Activision Blizzard are facing a new lawsuit this week from an employee who alleges that the company has a "frat boy" culture, including excessive drinking and sexual advances made by supervisors. The employee, named as "Jane Doe" in the lawsuit, also alleges that she had to accept a lower paid job within the company to escape the sexism, and that she was passed over for better roles after she complained.
The lawsuit filed in California says that Jane Doe was pressured to take tequila shots on her first day, as reported by Bloomberg Law. It also says that she was later pressured to participate in "cube crawls" during which women were subjected to sexual comments and groping.
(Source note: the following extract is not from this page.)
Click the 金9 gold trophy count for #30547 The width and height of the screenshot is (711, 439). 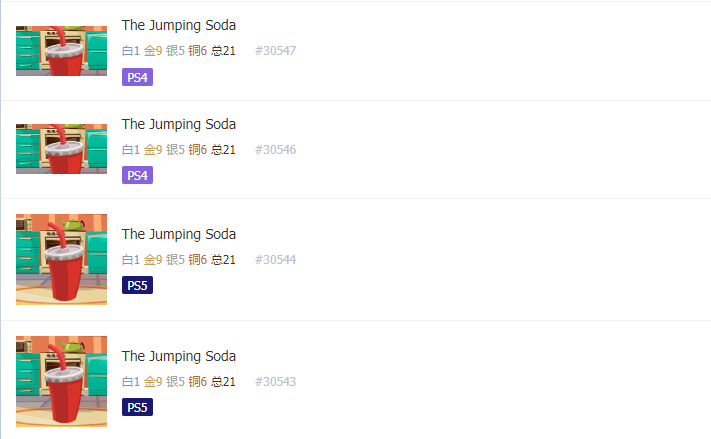pos(153,51)
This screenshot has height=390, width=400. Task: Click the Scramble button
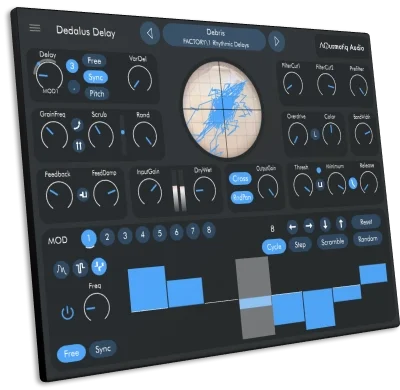coord(332,242)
Doe began to dress "more conservatively" to avoid the harassment, says the suit. When she complained about the excessive drinking and sexual advances, the suit alleges that Doe was told that this "was just her leadership being nice and trying to be friends with her." Jane Doe was also allegedly told to keep the concerns to herself because they could be "damaging" to the company.
The suit says that Doe applied to other open positions in the company and was rejected, but was eventually offered a role in a different department after writing a letter complaining about the harassment to Blizzard's then-president J. Allen Brack. The new role was of lower status and salary.
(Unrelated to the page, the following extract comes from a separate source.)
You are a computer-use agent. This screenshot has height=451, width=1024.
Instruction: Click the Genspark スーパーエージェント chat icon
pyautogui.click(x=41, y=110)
More recently, the suit says that Doe applied for an open executive assistant position at the company but her application was rejected after she spoke about her harassment at a press conference in December.
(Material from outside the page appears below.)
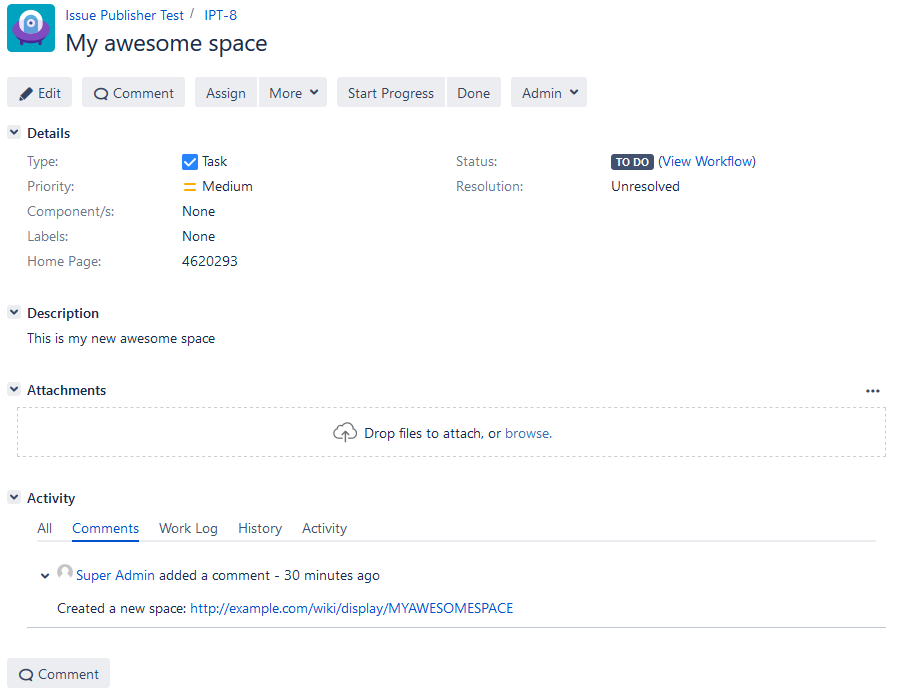Click the Edit button with pencil
This screenshot has height=695, width=897.
(40, 93)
Many of these complaints mirror those made by other current and former employees of Activision Blizzard, including those found in a lawsuit brought against the company by the State Of California's Department of Fair Employment and Housing. Since then, further allegations of abuse have surfaced, including those involving CEO Bobby Kotick, leading to several employee walkouts.
Since these allegations came to light last year, Microsoft have made moves to buy Activision Blizzard for $69 billion.